Matt Miller of Sequoia recently published a map of the microservices ecosystem.


The ecosystem map is very focussed on infrastructure. It lists many of the usual suspects including Docker, Kafka, Cloud Foundry, Azure, and Chef. It includes some developer frameworks such as Hystrix but unfortunately, the focus on infrastructure means there are some surprising omissions.

Microservices need a chassis

James Watters from Pivotal, for instance, points out that Spring Boot and Spring Cloud are nowhere to be seen:

That is a shame because if you are building microservices you need a microservice chassis, such as Spring Cloud + Spring Boot. A microservice chassis is a framework that enables you to quickly create a new service. It handles cross-cutting concerns such as logging, service discovery, service registration, externalized configuration, etc.

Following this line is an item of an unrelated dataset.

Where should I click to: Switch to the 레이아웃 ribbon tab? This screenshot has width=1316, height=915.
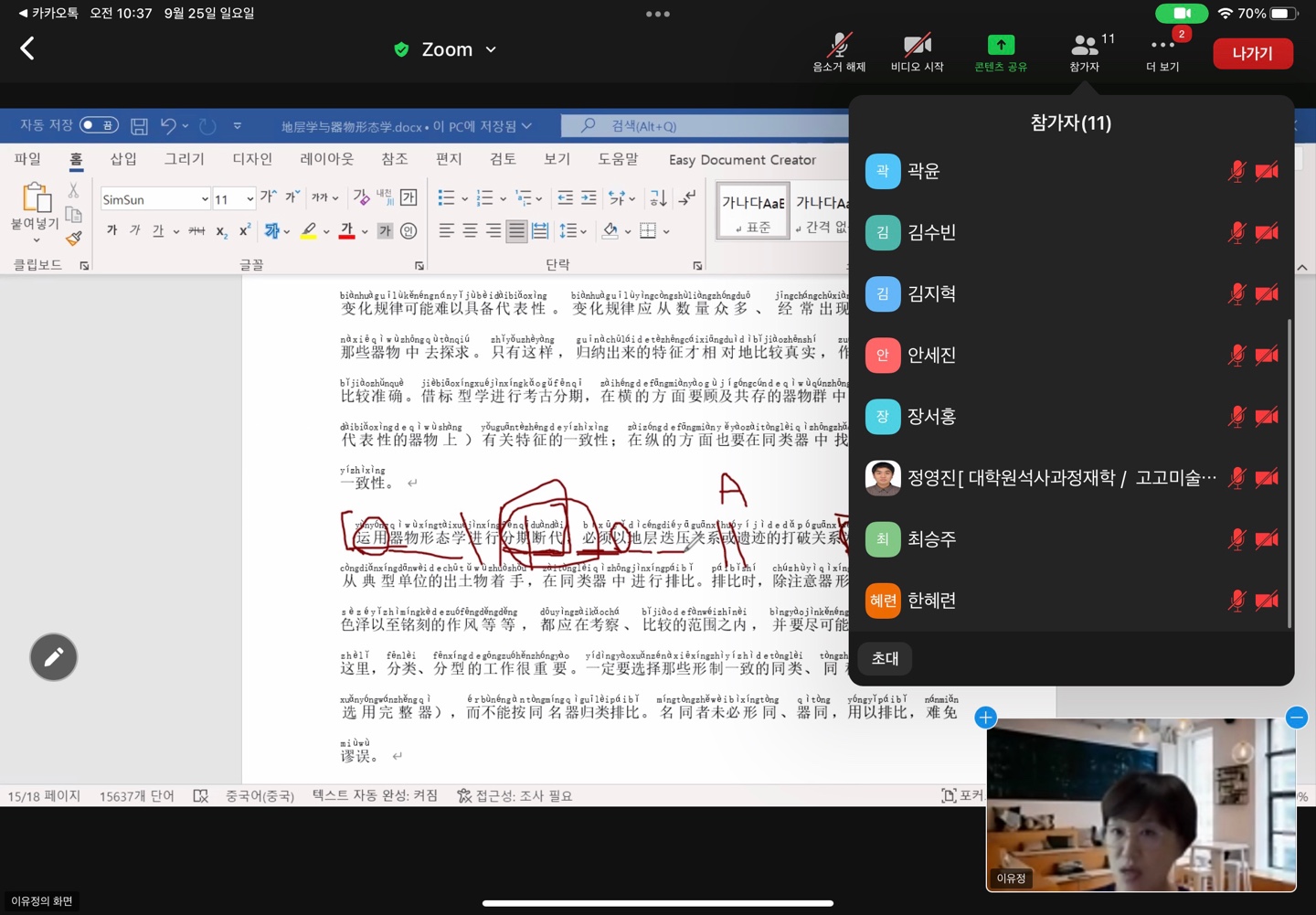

Microservices and distributed data management problems

Also absent from the microservices ecosystem map are technologies that make it easier for application developers to write the business logic, the raison d’être for the microservices. This is unfortunate since microservice patterns such as Database per Service have a profound impact on how business logic is written. It is often impossible to use the familiar ACID transaction model and instead developers must use BASE transactions.

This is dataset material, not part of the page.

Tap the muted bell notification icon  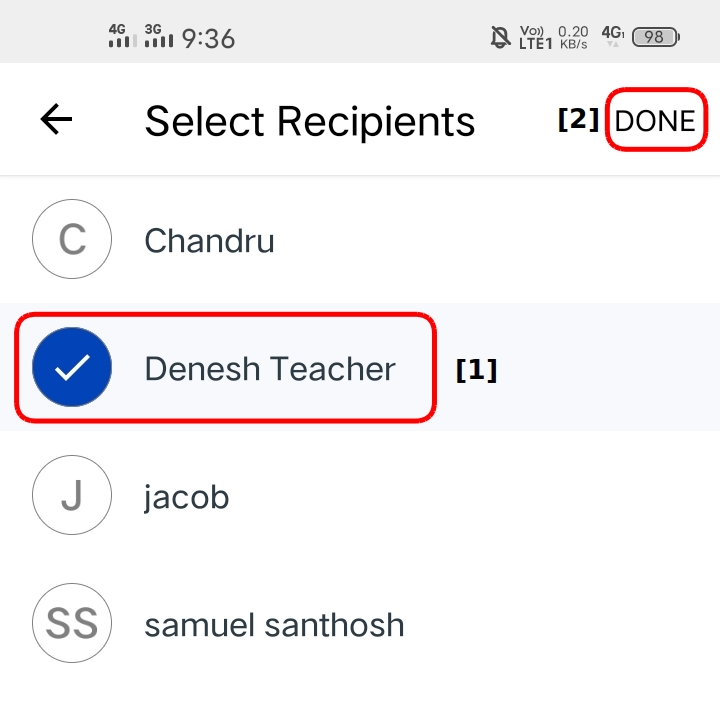pos(500,38)
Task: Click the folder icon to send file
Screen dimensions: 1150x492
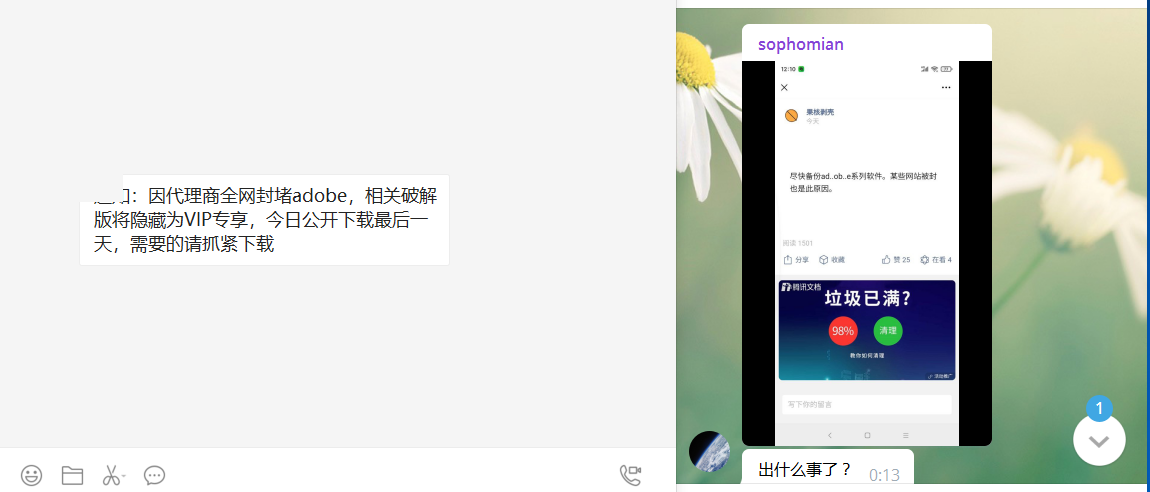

The goal of the Eventuate platform is to to help application developers address these issues.

It provides a simple yet powerful event-driven, programming model that, among other benefits, solves the distributed data management problems inherent in a microservice architecture. The platform consists of a scalable, distributed event store server and client libraries for various languages and frameworks including Java, Scala, and the Spring framework. Eventuate makes it easy for application developers to implement eventually consistent transactions that span multiple microservices.

Towards a more comprehensive map of the microservices ecosystem

Microservices are more than than just infrastructure. You need a microservices chassis so that you can quickly create new services. Many microservice-based applications will benefit from using a platform such as Eventuate to solve distributed data management problems. Hopefully, the microservices ecosystem map will be expanded to reflect this reality.